The best way would probably be to have part of the SWF-logic on the server, and not give access to that part from third party hosts (by using the crossdomain file).

Look into the idea of wrapping main inside a type of preloader, and putting main into a secure dir on the server. I cant remember how this gets around the cache problem, but it had to do with how the wrapper loads main.

Something like this:

// preloader.as (embedded in fla)
var imageLoader:Loader;

function randomNumber(low:Number=NaN, high:Number=NaN):Number
{
  var low:Number = low;
  var high:Number = high;

  if(isNaN(low))
  {
    throw new Error("low must be defined");
  }
  if(isNaN(high))
  {
    throw new Error("high must be defined");
  }

  return Math.round(Math.random() * (high - low)) + low;
}
function loadImage(url:String):void {
imageArea.visible=false;
preloader.visible = true;
// Set properties on my Loader object
imageLoader = new Loader();
imageLoader.load(new URLRequest(url));
imageLoader.contentLoaderInfo.addEventListener(ProgressEvent.PROGRESS, imageLoading);
imageLoader.contentLoaderInfo.addEventListener(Event.COMPLETE, imageLoaded);
imageArea.addChild(imageLoader);
}
// DOIT!
loadImage("main.sw?"+randomNumber(1000,10000)); //NOT A TYPO!
//loadImage("main.swf"+randomNumber(1000,10000);


function imageLoaded(e:Event):void {
// Hide Preloader
preloader.visible = false;
}

function imageLoading(e:ProgressEvent):void {
// Get current download progress
var loaded:Number = e.bytesLoaded / e.bytesTotal;
// Send progress info to "preloader" movie clip
preloader.SetProgress(loaded);
}

/// this is main.sw  //NOT A TYPO
<?php
// Tried this - abandoned
// session_start();
//
// if(isset($_SESSION["flash"])) {
//   $referrer = $_SERVER["HTTP_REFERER"];
//   $referrer = parse_url($referrer);
//   if($referrer["host"] != $_SESSION["flash"]) {
//     echo "Permission denied.";
//     exit();
//   }
// } else {
//   echo "Permission denied.";
//   exit();
// }
//
// unset($_SESSION["flash"]);

header("Content-type: application/x-shockwave-flash");
readfile("/secure/main.swf");
?>

// main.as
public function onCreationComplete(event:Event):void{
  Security.allowDomain( "*" );
  Security.loadPolicyFile( "crossdomain.xml" );
}

// crossdomain.xml
<?xml version="1.0"?>    
   <!DOCTYPE cross-domain-policy SYSTEM "http://www.macromedia.com/xml/dtds/cross-domain-policy.dtd">
   <cross-domain-policy>
   <allow-access-from domain="*" />
   </cross-domain-policy>

That should get you started. The idea here was to prevent anyone from getting main on their machine- I am not sure if it worked.

You may have a server-side page generate a key using a date-based algorithm which is passed via flash var to your swf. This way a "copied" key won't work because by that time, the valid date will have passed.
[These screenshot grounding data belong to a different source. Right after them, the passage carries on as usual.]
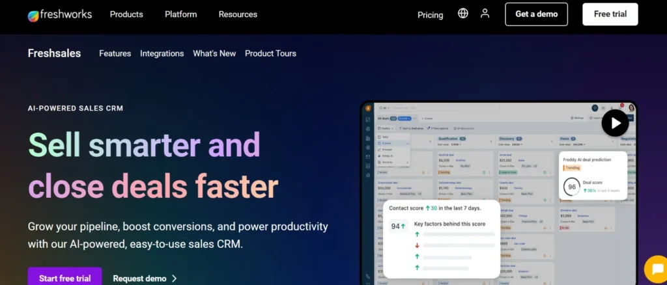
Task: Go to the Features tab
Action: tap(115, 53)
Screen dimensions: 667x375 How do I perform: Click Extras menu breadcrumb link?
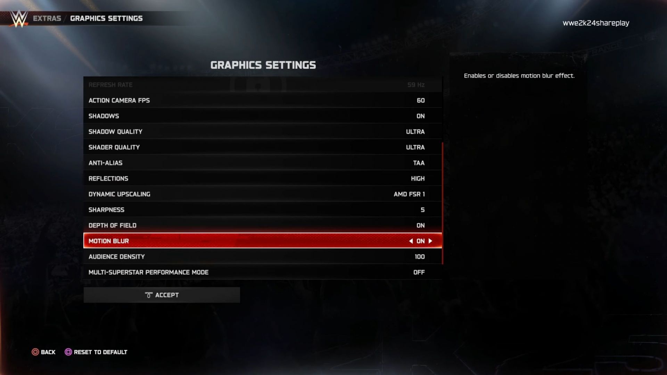[x=46, y=18]
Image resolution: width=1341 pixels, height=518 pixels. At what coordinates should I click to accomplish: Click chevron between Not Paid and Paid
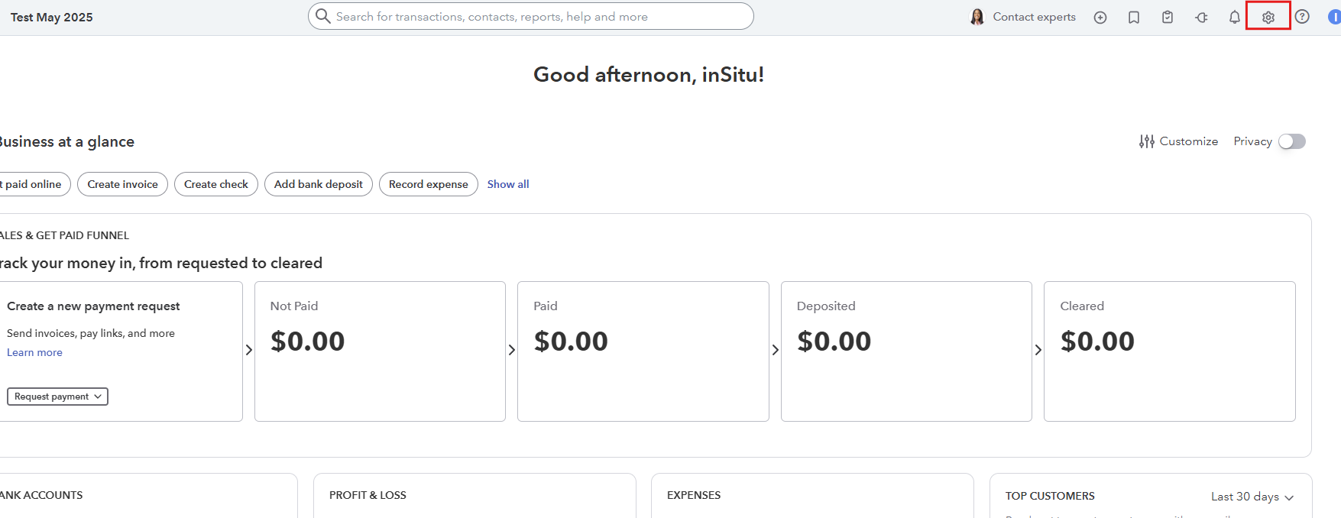coord(512,350)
From what I understand, this would essentially be like using an RSA token.

Aside from this, any security you have will also need code to be inside your SWF to validate your token. The problem here is that SWFs are known to decompile quite easily. Meaning that your code isn't safe :( You could obfuscate your AS3 in hopes to confuse any "hackers".

All in all, I've never attempted anything like this, so let us know how it goes!